# REQUEST
Present the lines from the one containing "Click the Sign in link" through the last line, both included, as a Markdown table with columns Row and Line, numbering each row and leaving out blank lines.

# DATA SECTION
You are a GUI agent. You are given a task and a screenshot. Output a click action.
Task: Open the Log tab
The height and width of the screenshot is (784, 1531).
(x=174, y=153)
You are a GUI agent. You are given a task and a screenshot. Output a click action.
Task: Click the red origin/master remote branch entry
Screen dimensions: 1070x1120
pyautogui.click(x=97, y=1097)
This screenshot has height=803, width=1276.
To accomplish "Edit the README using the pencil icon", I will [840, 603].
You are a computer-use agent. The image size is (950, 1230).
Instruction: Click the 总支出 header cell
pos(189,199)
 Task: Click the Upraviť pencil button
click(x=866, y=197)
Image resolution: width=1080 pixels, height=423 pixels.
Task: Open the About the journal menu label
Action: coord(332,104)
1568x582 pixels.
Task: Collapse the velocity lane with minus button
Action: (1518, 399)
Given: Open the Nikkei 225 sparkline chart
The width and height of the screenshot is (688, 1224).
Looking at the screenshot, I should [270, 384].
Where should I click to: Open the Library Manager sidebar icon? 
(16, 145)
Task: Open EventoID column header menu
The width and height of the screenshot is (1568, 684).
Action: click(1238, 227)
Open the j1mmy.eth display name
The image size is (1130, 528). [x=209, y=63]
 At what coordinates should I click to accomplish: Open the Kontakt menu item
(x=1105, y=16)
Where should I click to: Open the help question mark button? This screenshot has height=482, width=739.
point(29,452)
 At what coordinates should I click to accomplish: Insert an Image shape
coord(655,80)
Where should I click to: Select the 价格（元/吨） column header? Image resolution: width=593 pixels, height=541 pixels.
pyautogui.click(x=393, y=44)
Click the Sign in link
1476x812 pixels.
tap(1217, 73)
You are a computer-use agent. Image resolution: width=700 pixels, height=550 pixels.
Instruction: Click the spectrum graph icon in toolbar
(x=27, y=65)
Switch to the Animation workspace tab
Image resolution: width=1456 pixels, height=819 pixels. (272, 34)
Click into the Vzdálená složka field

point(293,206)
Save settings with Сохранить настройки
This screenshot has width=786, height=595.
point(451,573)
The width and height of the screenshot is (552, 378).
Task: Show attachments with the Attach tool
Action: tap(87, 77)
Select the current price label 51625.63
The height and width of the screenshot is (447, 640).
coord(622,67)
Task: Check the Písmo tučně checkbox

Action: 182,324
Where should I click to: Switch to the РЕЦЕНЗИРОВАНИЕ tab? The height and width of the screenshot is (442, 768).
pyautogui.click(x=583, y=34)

# CORRECT RESULT
| Row | Line |
|---|---|
| 1 | Click the Sign in link |
| 2 | 1476x812 pixels. |
| 3 | tap(1217, 73) |
| 4 | You are a computer-use agent. Image resolution: width=700 pixels, height=550 pixels. |
| 5 | Instruction: Click the spectrum graph icon in toolbar |
| 6 | (x=27, y=65) |
| 7 | Switch to the Animation workspace tab |
| 8 | Image resolution: width=1456 pixels, height=819 pixels. (272, 34) |
| 9 | Click into the Vzdálená složka field |
| 10 | point(293,206) |
| 11 | Save settings with Сохранить настройки |
| 12 | This screenshot has width=786, height=595. |
| 13 | point(451,573) |
| 14 | The width and height of the screenshot is (552, 378). |
| 15 | Task: Show attachments with the Attach tool |
| 16 | Action: tap(87, 77) |
| 17 | Select the current price label 51625.63 |
| 18 | The height and width of the screenshot is (447, 640). |
| 19 | coord(622,67) |
| 20 | Task: Check the Písmo tučně checkbox |
| 21 | Action: 182,324 |
| 22 | Where should I click to: Switch to the РЕЦЕНЗИРОВАНИЕ tab? The height and width of the screenshot is (442, 768). |
| 23 | pyautogui.click(x=583, y=34) |